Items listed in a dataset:
• • • •

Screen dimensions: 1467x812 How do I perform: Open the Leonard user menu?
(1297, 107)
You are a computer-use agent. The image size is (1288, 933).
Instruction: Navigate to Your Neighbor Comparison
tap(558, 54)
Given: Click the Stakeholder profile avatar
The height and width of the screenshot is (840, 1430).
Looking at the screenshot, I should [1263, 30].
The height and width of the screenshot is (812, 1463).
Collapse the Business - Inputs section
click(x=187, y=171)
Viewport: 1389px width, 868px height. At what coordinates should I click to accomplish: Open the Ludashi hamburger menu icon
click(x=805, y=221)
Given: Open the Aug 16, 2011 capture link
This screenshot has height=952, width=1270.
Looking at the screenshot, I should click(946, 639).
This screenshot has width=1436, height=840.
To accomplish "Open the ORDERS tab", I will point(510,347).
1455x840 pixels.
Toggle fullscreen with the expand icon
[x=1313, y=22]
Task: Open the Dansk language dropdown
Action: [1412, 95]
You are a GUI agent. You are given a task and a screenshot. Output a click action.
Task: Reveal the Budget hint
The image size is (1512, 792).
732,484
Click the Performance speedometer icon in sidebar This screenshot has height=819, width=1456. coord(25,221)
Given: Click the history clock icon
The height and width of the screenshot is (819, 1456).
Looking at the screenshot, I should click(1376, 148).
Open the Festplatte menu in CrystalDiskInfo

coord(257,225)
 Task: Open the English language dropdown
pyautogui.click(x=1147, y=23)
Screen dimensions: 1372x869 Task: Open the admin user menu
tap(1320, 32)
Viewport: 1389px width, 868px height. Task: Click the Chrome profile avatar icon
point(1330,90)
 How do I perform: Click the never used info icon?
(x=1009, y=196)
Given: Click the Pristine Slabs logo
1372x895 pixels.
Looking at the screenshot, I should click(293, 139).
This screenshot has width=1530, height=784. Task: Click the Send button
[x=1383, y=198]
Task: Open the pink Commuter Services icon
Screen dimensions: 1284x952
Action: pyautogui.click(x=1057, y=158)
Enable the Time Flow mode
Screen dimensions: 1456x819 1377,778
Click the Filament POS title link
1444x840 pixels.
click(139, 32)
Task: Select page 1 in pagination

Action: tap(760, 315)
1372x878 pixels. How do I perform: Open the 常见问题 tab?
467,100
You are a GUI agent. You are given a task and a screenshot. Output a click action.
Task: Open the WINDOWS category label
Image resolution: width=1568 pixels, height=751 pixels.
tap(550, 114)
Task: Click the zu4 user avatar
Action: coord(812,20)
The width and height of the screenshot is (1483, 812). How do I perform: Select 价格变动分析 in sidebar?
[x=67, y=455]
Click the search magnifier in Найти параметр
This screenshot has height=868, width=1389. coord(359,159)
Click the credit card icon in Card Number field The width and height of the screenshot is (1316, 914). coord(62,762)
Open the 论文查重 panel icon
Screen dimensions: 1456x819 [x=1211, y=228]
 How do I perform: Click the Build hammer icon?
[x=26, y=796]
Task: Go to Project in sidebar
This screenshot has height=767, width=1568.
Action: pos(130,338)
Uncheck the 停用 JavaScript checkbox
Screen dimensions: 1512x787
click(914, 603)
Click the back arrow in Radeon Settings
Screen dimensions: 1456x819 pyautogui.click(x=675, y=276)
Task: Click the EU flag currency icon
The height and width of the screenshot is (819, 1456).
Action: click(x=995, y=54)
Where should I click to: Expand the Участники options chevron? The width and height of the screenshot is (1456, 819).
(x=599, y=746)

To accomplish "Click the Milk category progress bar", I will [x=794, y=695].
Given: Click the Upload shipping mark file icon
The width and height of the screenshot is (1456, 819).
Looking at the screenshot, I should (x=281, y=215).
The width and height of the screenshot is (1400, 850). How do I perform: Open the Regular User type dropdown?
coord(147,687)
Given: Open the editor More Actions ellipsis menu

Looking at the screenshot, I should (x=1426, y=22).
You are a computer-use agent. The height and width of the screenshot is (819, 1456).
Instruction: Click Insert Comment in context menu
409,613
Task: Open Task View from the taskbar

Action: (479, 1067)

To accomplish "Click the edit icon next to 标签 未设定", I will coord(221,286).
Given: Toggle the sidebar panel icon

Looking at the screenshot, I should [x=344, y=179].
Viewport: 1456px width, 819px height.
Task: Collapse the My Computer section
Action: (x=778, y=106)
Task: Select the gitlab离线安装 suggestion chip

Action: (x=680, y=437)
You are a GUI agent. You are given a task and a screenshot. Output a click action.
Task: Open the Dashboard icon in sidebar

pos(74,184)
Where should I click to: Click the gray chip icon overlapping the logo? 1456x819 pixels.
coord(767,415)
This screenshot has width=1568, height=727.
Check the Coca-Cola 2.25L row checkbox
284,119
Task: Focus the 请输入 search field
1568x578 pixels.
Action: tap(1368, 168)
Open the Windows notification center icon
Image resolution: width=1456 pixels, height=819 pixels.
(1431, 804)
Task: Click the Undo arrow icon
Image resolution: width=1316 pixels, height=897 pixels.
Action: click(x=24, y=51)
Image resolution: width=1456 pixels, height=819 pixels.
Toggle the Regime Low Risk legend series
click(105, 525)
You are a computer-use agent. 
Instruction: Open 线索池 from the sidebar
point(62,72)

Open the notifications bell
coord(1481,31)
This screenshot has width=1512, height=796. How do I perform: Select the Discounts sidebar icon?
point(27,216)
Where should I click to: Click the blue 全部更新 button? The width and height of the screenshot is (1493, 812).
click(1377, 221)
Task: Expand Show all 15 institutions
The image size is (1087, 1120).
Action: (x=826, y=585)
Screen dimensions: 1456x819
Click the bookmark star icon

• • • •

_TASK TO COMPLETE_:
Copy out all the entries shown above, character for character.

_ANSWER SPACE_:
Screen dimensions: 1467x812 How do I perform: Open the Leonard user menu?
(1297, 107)
You are a computer-use agent. The image size is (1288, 933).
Instruction: Navigate to Your Neighbor Comparison
tap(558, 54)
Given: Click the Stakeholder profile avatar
The height and width of the screenshot is (840, 1430).
Looking at the screenshot, I should [1263, 30].
The height and width of the screenshot is (812, 1463).
Collapse the Business - Inputs section
click(x=187, y=171)
Viewport: 1389px width, 868px height. At what coordinates should I click to accomplish: Open the Ludashi hamburger menu icon
click(x=805, y=221)
Given: Open the Aug 16, 2011 capture link
This screenshot has height=952, width=1270.
Looking at the screenshot, I should click(946, 639).
This screenshot has width=1436, height=840.
To accomplish "Open the ORDERS tab", I will point(510,347).
1455x840 pixels.
Toggle fullscreen with the expand icon
[x=1313, y=22]
Task: Open the Dansk language dropdown
Action: [1412, 95]
You are a GUI agent. You are given a task and a screenshot. Output a click action.
Task: Reveal the Budget hint
The image size is (1512, 792).
732,484
Click the Performance speedometer icon in sidebar This screenshot has height=819, width=1456. coord(25,221)
Given: Click the history clock icon
The height and width of the screenshot is (819, 1456).
Looking at the screenshot, I should click(1376, 148).
Open the Festplatte menu in CrystalDiskInfo

coord(257,225)
 Task: Open the English language dropdown
pyautogui.click(x=1147, y=23)
Screen dimensions: 1372x869 Task: Open the admin user menu
tap(1320, 32)
Viewport: 1389px width, 868px height. Task: Click the Chrome profile avatar icon
point(1330,90)
 How do I perform: Click the never used info icon?
(x=1009, y=196)
Given: Click the Pristine Slabs logo
1372x895 pixels.
Looking at the screenshot, I should click(293, 139).
This screenshot has width=1530, height=784. Task: Click the Send button
[x=1383, y=198]
Task: Open the pink Commuter Services icon
Screen dimensions: 1284x952
Action: pyautogui.click(x=1057, y=158)
Enable the Time Flow mode
Screen dimensions: 1456x819 1377,778
Click the Filament POS title link
1444x840 pixels.
click(139, 32)
Task: Select page 1 in pagination

Action: tap(760, 315)
1372x878 pixels. How do I perform: Open the 常见问题 tab?
467,100
You are a GUI agent. You are given a task and a screenshot. Output a click action.
Task: Open the WINDOWS category label
Image resolution: width=1568 pixels, height=751 pixels.
tap(550, 114)
Task: Click the zu4 user avatar
Action: coord(812,20)
The width and height of the screenshot is (1483, 812). How do I perform: Select 价格变动分析 in sidebar?
[x=67, y=455]
Click the search magnifier in Найти параметр
This screenshot has height=868, width=1389. coord(359,159)
Click the credit card icon in Card Number field The width and height of the screenshot is (1316, 914). coord(62,762)
Open the 论文查重 panel icon
Screen dimensions: 1456x819 [x=1211, y=228]
 How do I perform: Click the Build hammer icon?
[x=26, y=796]
Task: Go to Project in sidebar
This screenshot has height=767, width=1568.
Action: pos(130,338)
Uncheck the 停用 JavaScript checkbox
Screen dimensions: 1512x787
click(914, 603)
Click the back arrow in Radeon Settings
Screen dimensions: 1456x819 pyautogui.click(x=675, y=276)
Task: Click the EU flag currency icon
The height and width of the screenshot is (819, 1456).
Action: click(x=995, y=54)
Where should I click to: Expand the Участники options chevron? The width and height of the screenshot is (1456, 819).
(x=599, y=746)

To accomplish "Click the Milk category progress bar", I will [x=794, y=695].
Given: Click the Upload shipping mark file icon
The width and height of the screenshot is (1456, 819).
Looking at the screenshot, I should (x=281, y=215).
The width and height of the screenshot is (1400, 850). How do I perform: Open the Regular User type dropdown?
coord(147,687)
Given: Open the editor More Actions ellipsis menu

Looking at the screenshot, I should (x=1426, y=22).
You are a computer-use agent. The height and width of the screenshot is (819, 1456).
Instruction: Click Insert Comment in context menu
409,613
Task: Open Task View from the taskbar

Action: (479, 1067)

To accomplish "Click the edit icon next to 标签 未设定", I will coord(221,286).
Given: Toggle the sidebar panel icon

Looking at the screenshot, I should [x=344, y=179].
Viewport: 1456px width, 819px height.
Task: Collapse the My Computer section
Action: (x=778, y=106)
Task: Select the gitlab离线安装 suggestion chip

Action: (x=680, y=437)
You are a GUI agent. You are given a task and a screenshot. Output a click action.
Task: Open the Dashboard icon in sidebar

pos(74,184)
Where should I click to: Click the gray chip icon overlapping the logo? 1456x819 pixels.
coord(767,415)
This screenshot has width=1568, height=727.
Check the Coca-Cola 2.25L row checkbox
284,119
Task: Focus the 请输入 search field
1568x578 pixels.
Action: tap(1368, 168)
Open the Windows notification center icon
Image resolution: width=1456 pixels, height=819 pixels.
(1431, 804)
Task: Click the Undo arrow icon
Image resolution: width=1316 pixels, height=897 pixels.
Action: click(x=24, y=51)
Image resolution: width=1456 pixels, height=819 pixels.
Toggle the Regime Low Risk legend series
click(105, 525)
You are a computer-use agent. 
Instruction: Open 线索池 from the sidebar
point(62,72)

Open the notifications bell
coord(1481,31)
This screenshot has width=1512, height=796. How do I perform: Select the Discounts sidebar icon?
point(27,216)
Where should I click to: Click the blue 全部更新 button? The width and height of the screenshot is (1493, 812).
click(1377, 221)
Task: Expand Show all 15 institutions
The image size is (1087, 1120).
Action: (x=826, y=585)
Screen dimensions: 1456x819
Click the bookmark star icon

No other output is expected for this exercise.